Mademoiselle Charline tapped a long, elegant foot beside a rope ladder. I walked to her, chin high. I wasn’t going to start by apologizing—not to her, not to anybody.

“You’re hard to kill, which means you’re a natural for the catwalk. Climb up and replace the cold bulbs, oui?” Blaise scurried out from the wings with a wooden box of milky glass. I was unsure how they could possibly expect even a Bludman to climb a ladder carrying a box, but he showed me how to hitch it onto my back with two wide leather straps.

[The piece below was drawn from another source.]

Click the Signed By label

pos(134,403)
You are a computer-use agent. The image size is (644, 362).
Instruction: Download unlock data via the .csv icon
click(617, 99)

“Yes, Mademoiselle Charline.”

Thus began a long list of mundane tasks, the sort of manual labor that had been done by subservient humans in Criminy’s caravan, mostly Vil. Maybe I was spoiled, but it seemed counterproductive to waste my potential with mops and feather dusters and gallivanting high above the ground if it wasn’t related to an act. I watched the daimons below, first as they stretched and worked in small groups, then, after noon, when they ran a rehearsal for the night’s show in full costume. Charline ran a tight ship, much tighter than Criminy, who had mostly allowed his carnivalleros to control their own acts. More than one daimon girl was rewarded with a whack from a small leather whip after missing a cue or not smiling brightly enough. Watching Charline’s face, I couldn’t tell which sort of daimon she was, the sort that thrived on success or on pain. She seemed to enjoy a perfectly executed act as much as she enjoyed snapping her whip.